Intel® Moderncode for Parallel Architectures
Support for developing parallel programming applications on Intel® Architecture.

Physical Address Mapping in a Non-Power of Two Cache

Waqar_A_
Beginner
1,715 Views

Hi,

    I am trying to figure out the physical address mapping in my platform to implement cache-coloring in Linux system. The platform I am using has Intel Xeon E5-2608L V3 processor which has 15 MB - 20 way set associative L3 (Last Level) cache. 15-MB is not a power of two so I am having some trouble in figuring out the set-index bits in physical address of a memory access for this cache. Below is the detail of calculation I am doing:

sytem_page_size_kb = 4
llc_size_kb = 15360
llc_ways = 20
llc_set_size_bytes = 64

llc_sets = llc_size_kb / llc_ways / llc_set_size_bytes

// This gives us llc_sets = 12 x 1024

llc_colors = llc_size_kb / llc_ways / system_page_size_kb

// This gives us llc_colors = 192

Thus the LLC has 12K sets and 192 colors. Here I run into trouble.

For a 32-bit memory address, the bits can be divided in the following way:

                     Physical Address 
 31                         11                           0
 --------------------------------------------------------
|  Page Frame Number        | Page Offset = lg(page_size)|
 --------------------------------------------------------
               |   Color    |                  
               | Selection  |   
               |   bits     |     
               | lg(192)?   | 
 --------------------------------------------------------
|  Tag Bits    | Index Bits = lg(num_sets) | Block Offset|
 --------------------------------------------------------
 31       (19 or 20)?   lg(12K) = 13.58     6            0
                  Address Mapping in Cache

Question-1:

How can I determine the exact number of set index bits in the LLC?

Question-2(a):

If I assume cache-slicing with each processor (The system has 6 physical cores) having its dedicated cache-slice, I get 192 / 6 = 32 colors available for cache-coloring which is a power of two but much smaller than 192 colors. If my guess about cache-slicing is correct, is it true that there are only 32 cache-colors available in this system? 

Question-2(b):

And in this case, do I need to use bits 12,13,14,15,16 for cache-coloring?

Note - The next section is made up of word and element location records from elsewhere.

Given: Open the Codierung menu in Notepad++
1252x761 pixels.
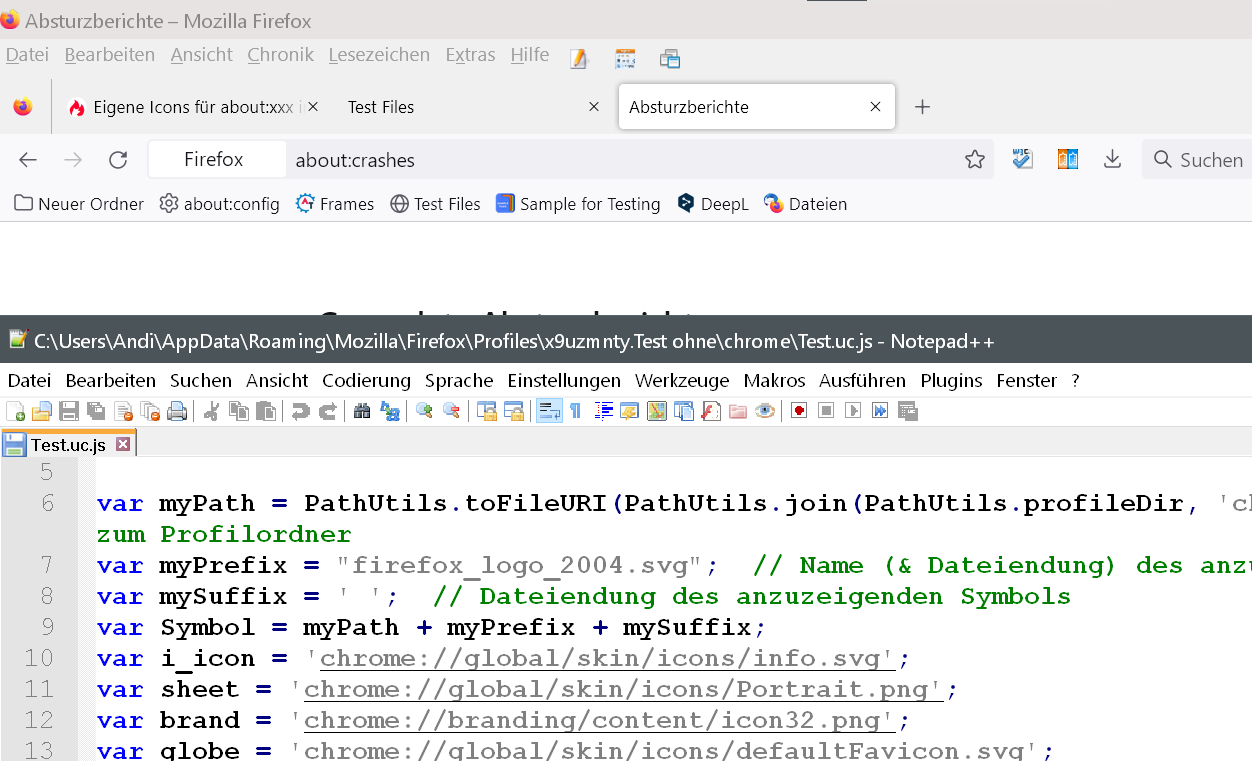Looking at the screenshot, I should (x=366, y=380).
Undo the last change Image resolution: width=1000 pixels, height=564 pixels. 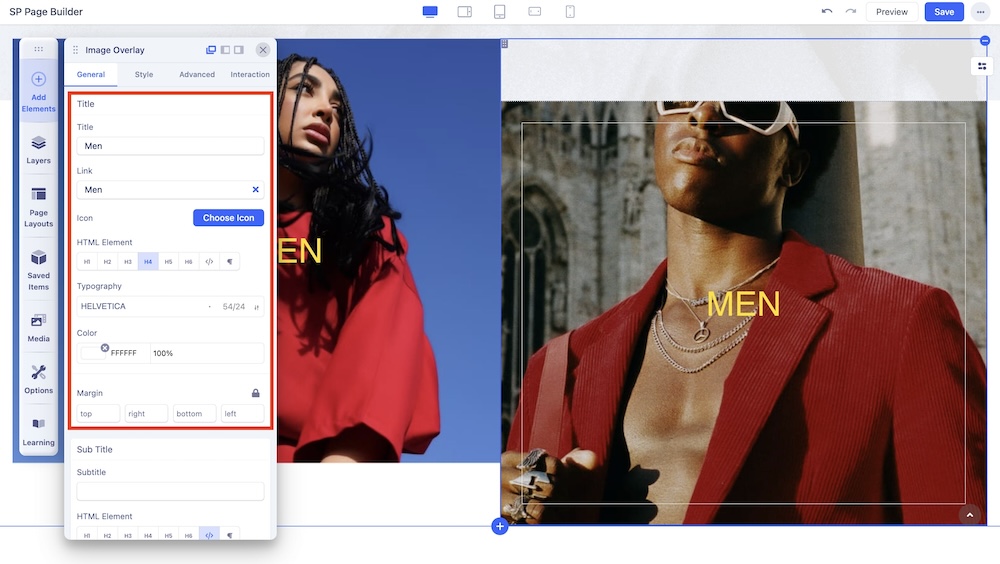(826, 12)
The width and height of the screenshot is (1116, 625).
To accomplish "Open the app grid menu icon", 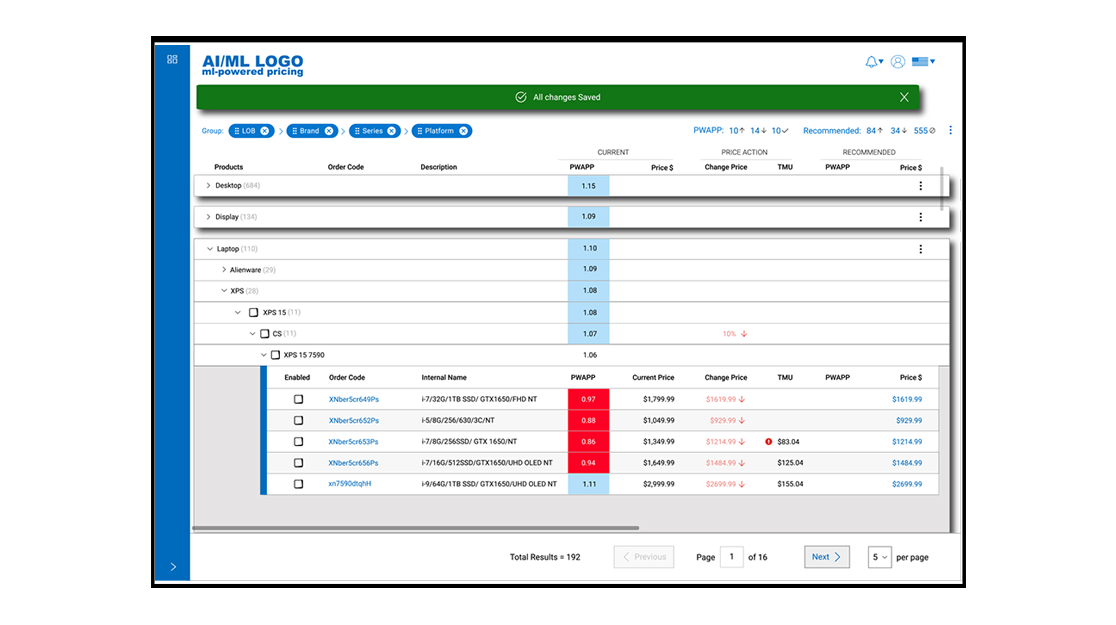I will [x=172, y=60].
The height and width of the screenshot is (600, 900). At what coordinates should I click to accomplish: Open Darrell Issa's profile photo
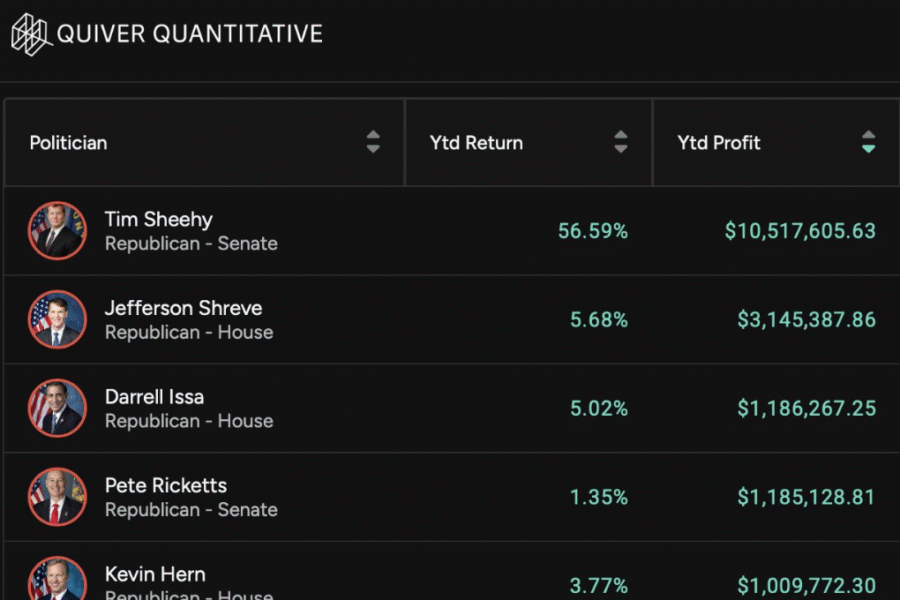[57, 409]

I will be grateful for help!

Thanks!

0 Kudos
1 Solution
McCalpinJohn
Honored Contributor III
1,715 Views

The L2 of 1536KiB is six separate private L2 caches of 256 KiB each.  As far as I know they are indexed exactly like you would expect an 8-way associative 256KiB cache to be indexed, with 8 colors.

At the L3 level it is much harder to understand how to think about the cache allocation in terms of "colors".   Each cache line address is mapped to exactly one L3 slice, which is 20-way set-associative for that address.  But the "zero line" in each 4KiB page can be mapped to any of the 6 slices, depending on *all* of the upper address bits.   So depending on these upper address bits, the effective associativity of any particular offset in a set of 4KiB pages will be 20-way, 40-way, 60-way, 80-way, 100-way, or 120-way, depending on how many L3 slices the different pages are mapped to.   The hash is reasonably uniform, but without a closed-form expression, it is not possible to get the kind of deterministic behavior that page coloring is intended to provide.  It may reduce variability and increase effective cache capacity to color on bits 16:12, but because of the undocumented L3 slice select, this would be a modest improvement in the statistics rather than a full elimination of cache conflicts.

I have been experimenting with the distribution of lines using 2MiB pages on a 12-core Xeon E5 v3 system.  For the 32768 cache lines in each 2 MiB, I typically see that either (1) 8 of the 12 L3 slices have 1.6% fewer lines than the expected value of 32768/12 and 4 of the 12 slices have 3.2% more lines than the expected value, or (2) 8 of the 12 slices have 1.6% more lines than the expected value and 4 slices have 3.2% fewer lines than expected.   Random 4KiB pages may have, in aggregate, either more or less variability than this.

These tests only show the bulk allocation of lines to L3 slices, and don't say anything about where in the 256KiB (4096 cache line) address space these addresses land.  It is easy enough to test any specific hypothesis about the mapping of cache lines to the congruence classes in each L3 slice, but if the easy guesses don't prove to be correct, the number of other possible hashes would need to be considered is nearly unbounded.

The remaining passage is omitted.